Dron transportan un bloque de poliespan

Aunque es probable que al hablar de drones nos vengan a la cabeza enfrentamientos bélicos u otros asuntos militares, cada vez es más común el uso de drones con finalidades civiles, incluso de ocio, y cada vez se les encuentran más aplicaciones en diferentes campos.

Dron equipado con cámaras y otras herramientas para la toma de datos desde el aire

En la actualidad las aplicaciones reales de los drones en la arquitectura y la construcción se limitan a la toma de datos. Son de gran ayuda para realizar mediciones, supervisar algunos trabajos en altura o recoger fotografías. Pero parece que esto puede cambiar.

Dron trabajando en la instalación Flight Assembled Architecture

Gramazio & Kohler en colaboración con Raffaello D’Andrea consiguieron ya en 2012 programar un grupo de drones para realizar tareas bastante más complejas, como por ejemplo construir una maqueta de más 6 metros de altura y 1500 piezas de un futuro rascacielos. Para realizar el trabajo los drones se programaron y se equiparon con dispositivos que les permitían comunicarse entre sí y saber dónde debían colocar la siguiente pieza.

Proyecto de rascacielos construido con la ayuda de drones

Y sí, la intención es que este rascacielos se construya, en el futuro, de la misma manera que su maqueta, con drones.

En 2015 este mismo estudio de arquitectura junto con el Institute for Dynamic Systems and Control de Zurich consiguió generar una pasarela gracias a drones equipados con rodillos de cuerda.

Los drones entrelazaron toda la estructura de la pasarela y, una vez terminada, alguno de los estudiantes incluso se atrevió a darle uso.

Un estudiante de la Universidad de Zurich prueba una pasarela de cuerda construida con drones

Si bien también es cierto que estos ejemplos son solo experimentos que distan mucho de la complejidad de construir un edificio tal y como lo conocemos hoy en día, los drones aportarían muchas ventajas al proceso constructivo. Disminuirían los riesgos ya que se podrían encargar de los trabajos en altura, podrían evitar el uso de grúas y andamios y facilitarían la accesibilidad a los pequeños espacios o a las zonas de trabajo complicadas, un problema habitual en los cascos antiguos de las ciudades. Incluso podrían ser programados de manera que hubiera varios drones en la obra cada uno especializado en una tarea diferente.

Worker bee de Apellix

Un ejemplo de ello es Apellix, una empresa que ha decidido usar los drones para tareas de mantenimiento de fachadas de edificios (Apellix Worker Bee).

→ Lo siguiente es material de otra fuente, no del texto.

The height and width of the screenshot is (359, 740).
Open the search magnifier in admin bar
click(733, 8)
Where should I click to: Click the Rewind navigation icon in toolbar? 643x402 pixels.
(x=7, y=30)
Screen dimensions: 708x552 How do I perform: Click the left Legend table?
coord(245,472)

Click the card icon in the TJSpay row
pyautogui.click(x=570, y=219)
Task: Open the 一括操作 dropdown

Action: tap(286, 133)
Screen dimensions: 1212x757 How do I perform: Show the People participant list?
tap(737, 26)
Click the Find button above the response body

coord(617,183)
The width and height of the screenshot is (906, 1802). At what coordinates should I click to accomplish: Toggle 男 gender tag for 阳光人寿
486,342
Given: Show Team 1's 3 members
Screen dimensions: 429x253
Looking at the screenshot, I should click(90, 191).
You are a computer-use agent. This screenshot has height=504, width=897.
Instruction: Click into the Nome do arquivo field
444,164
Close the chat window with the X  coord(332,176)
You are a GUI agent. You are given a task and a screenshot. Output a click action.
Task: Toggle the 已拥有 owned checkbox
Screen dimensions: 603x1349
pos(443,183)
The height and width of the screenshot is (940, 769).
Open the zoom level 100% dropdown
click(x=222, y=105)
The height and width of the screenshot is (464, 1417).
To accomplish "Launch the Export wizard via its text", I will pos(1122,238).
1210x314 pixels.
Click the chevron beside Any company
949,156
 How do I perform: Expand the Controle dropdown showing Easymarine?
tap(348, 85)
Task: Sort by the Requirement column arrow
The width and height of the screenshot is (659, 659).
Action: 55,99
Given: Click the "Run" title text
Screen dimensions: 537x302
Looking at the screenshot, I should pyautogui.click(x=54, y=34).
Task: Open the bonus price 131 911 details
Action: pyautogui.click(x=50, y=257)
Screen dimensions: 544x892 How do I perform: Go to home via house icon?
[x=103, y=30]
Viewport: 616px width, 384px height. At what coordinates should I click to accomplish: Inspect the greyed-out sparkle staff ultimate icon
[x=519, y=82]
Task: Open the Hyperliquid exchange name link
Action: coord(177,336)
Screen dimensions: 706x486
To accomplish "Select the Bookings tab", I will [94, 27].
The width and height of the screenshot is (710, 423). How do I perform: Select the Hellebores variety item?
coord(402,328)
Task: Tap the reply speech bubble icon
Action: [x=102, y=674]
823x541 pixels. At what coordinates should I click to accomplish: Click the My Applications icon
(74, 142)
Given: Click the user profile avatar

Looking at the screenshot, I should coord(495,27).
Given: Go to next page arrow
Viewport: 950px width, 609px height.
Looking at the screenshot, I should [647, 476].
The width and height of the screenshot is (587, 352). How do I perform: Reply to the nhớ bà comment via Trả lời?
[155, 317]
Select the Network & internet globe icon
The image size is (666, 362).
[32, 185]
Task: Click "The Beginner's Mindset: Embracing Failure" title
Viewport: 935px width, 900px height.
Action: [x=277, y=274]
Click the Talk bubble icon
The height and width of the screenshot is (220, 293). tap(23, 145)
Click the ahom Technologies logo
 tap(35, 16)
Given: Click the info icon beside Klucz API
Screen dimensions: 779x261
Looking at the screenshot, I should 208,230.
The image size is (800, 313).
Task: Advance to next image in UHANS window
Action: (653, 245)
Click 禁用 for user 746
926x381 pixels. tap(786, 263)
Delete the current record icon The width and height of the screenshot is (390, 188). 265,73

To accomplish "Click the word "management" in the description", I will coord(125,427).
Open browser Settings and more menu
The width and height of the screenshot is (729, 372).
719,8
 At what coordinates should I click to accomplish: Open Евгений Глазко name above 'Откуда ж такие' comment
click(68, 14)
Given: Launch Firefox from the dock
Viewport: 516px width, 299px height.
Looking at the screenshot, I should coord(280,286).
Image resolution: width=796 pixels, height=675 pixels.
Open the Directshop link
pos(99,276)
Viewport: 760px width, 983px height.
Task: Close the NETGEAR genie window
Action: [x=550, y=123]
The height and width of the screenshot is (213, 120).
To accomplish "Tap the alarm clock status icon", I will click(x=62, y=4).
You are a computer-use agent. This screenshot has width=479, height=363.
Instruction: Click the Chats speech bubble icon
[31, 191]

Los drones de Apellix van equipados con lo que se denomina un “sistema umbilical”, es decir, están conectados a una base (en tierra) por un conducto, este se conecta al dron que va equipado con una boquilla según la tarea a realizar y que le permite, por ejemplo, pintar un paramento vertical.

Es posible que lo próximo que veamos sea un dron capaz de imprimir como lo hacían algunos de los sistemas que recogimos en nuestro anterior post de arquitectura impresa. Lo que está claro es que, aunque aún está todo en una fase temprana de desarrollo, los sistemas robotizados van a ganar mucho protagonismo en la industria de la construcción. Puede que dentro de poco las casetas de obra estén repletas de pilotos de drones y que estos se encarguen de la construcción de edificios.

Casetas para pilotos de drones de uso militar

Y ya, como extra, si nuestros cascos incorporan viseras de realidad aumentada que nos aporten información detallada sobre todos los materiales y componentes empleados, sin duda mejoraríamos la calidad y precisión de los procesos constructivos y de la arquitectura.